Immunological characterization of the Epstein-Barr virus phosphoprotein PP58 and deoxyribonuclease expressed in the baculovirus expression system.

Abstract

The open reading frames of the phosphoprotein pp58 (BMRFI) and the deoxyribonuclease (BGLF5) of the Epstein-Barr-virus (EBV) strain M-ABA were cloned in the baculovirus expression vectors pAc373 and pAc360 and expressed in the Spodoptera frugiperda (SF158) insect cells. The recombinant phosphoprotein pp58 expressed in SF158 cells was recognized by the anti-pp58 rabbit anti-sera which were generated by immunizing rabbits with a TrpE-BMRFI fusion protein expressed in E. coli.
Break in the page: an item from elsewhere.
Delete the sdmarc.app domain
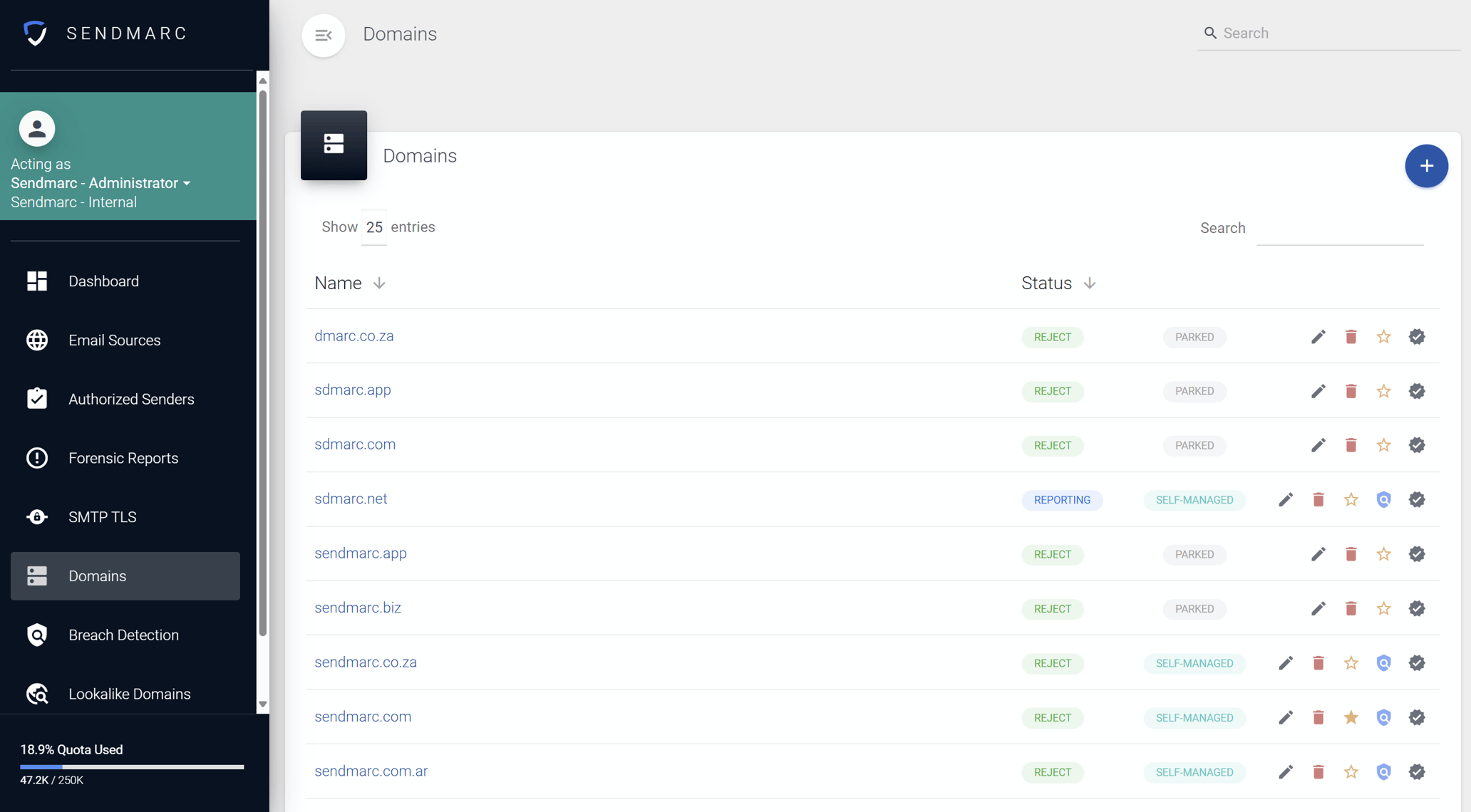coord(1351,391)
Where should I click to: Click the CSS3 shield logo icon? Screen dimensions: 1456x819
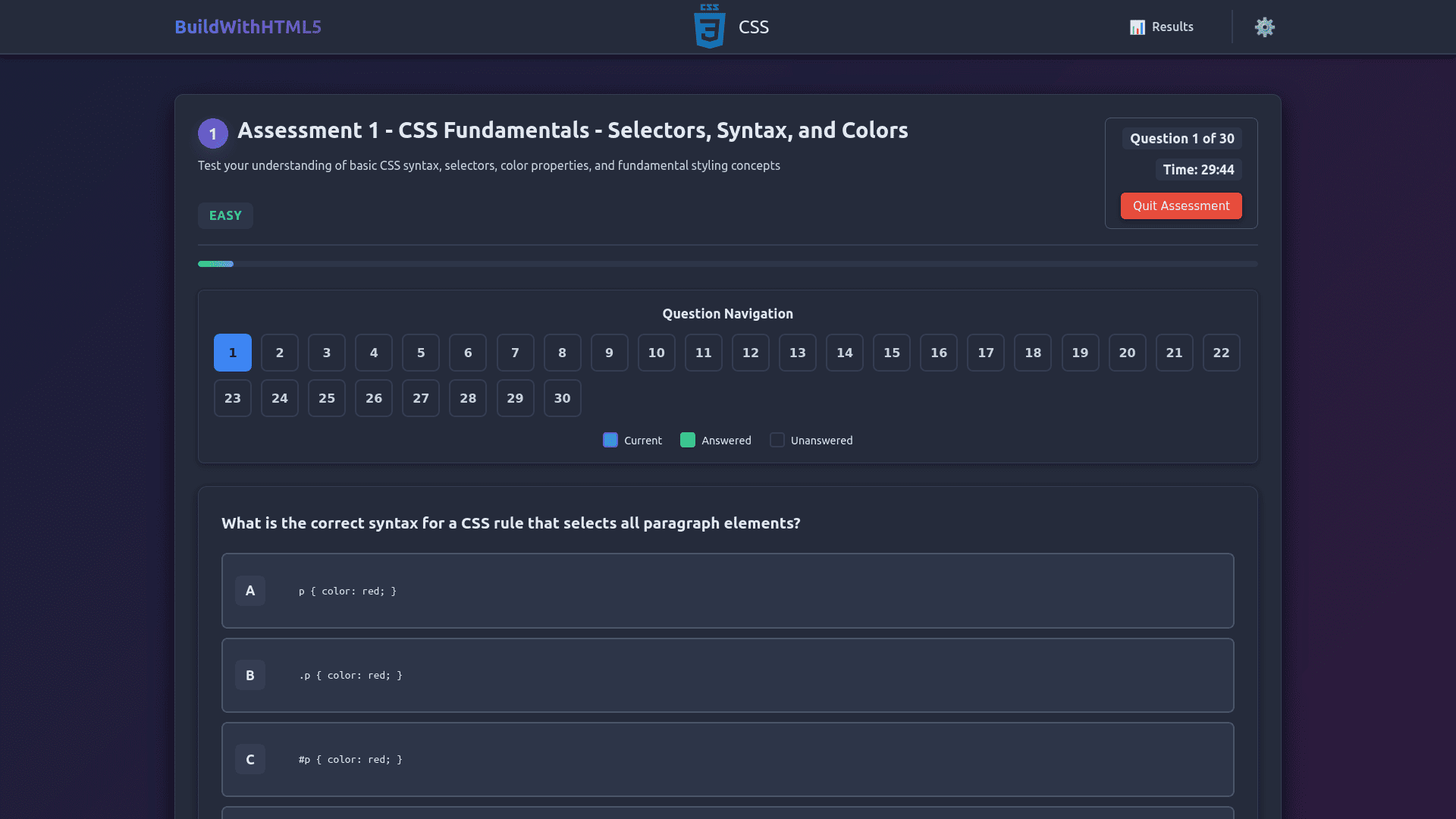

DNA-cellulose chromatography showed that the recombinant pp58 exhibited DNA-binding activities. Immunofluorescence, immunoblot and ELISA analysis indicated that sera from patients with nasopharyngeal carcinoma (NPC) contained antibodies against pp58. The recombinant EBV DNase expressed in SF158 cells was recognized by the anti-EBV DNase rabbit anti-sera which were generated by immunizing rabbits with a TrpE-C-terminal part of BGLF5 fusion protein expressed in E. coli. The anti-EBV DNase rabbit anti-sera recognized also a protein of about 52 kDa in the EBV-harboring human B-cell lines Raji, Jijoye, B95-8, M-ABA and BL74 induced by TPA and n-butyrate. The recombinant EBV DNase exhibited exonuclease and endonuclease activities, a requirement for magnesium, and a high pH optimum (8.0). Its enzyme activities could be inhibited by sera from NPC patients and anti-EBV DNase rabbit anti-sera. Comparable studies of Raji EBV-DNase and recombinant EBV-DNase implied that recombinant EBV-DNase could also be used in the enzyme activity assay for the detection of NPC. In contrast to the enzyme inhibition test, immunofluorescence and immunoblot analysis demonstrated that the recombinant EBV DNase exhibited only a weak immunological reaction with NPC sera.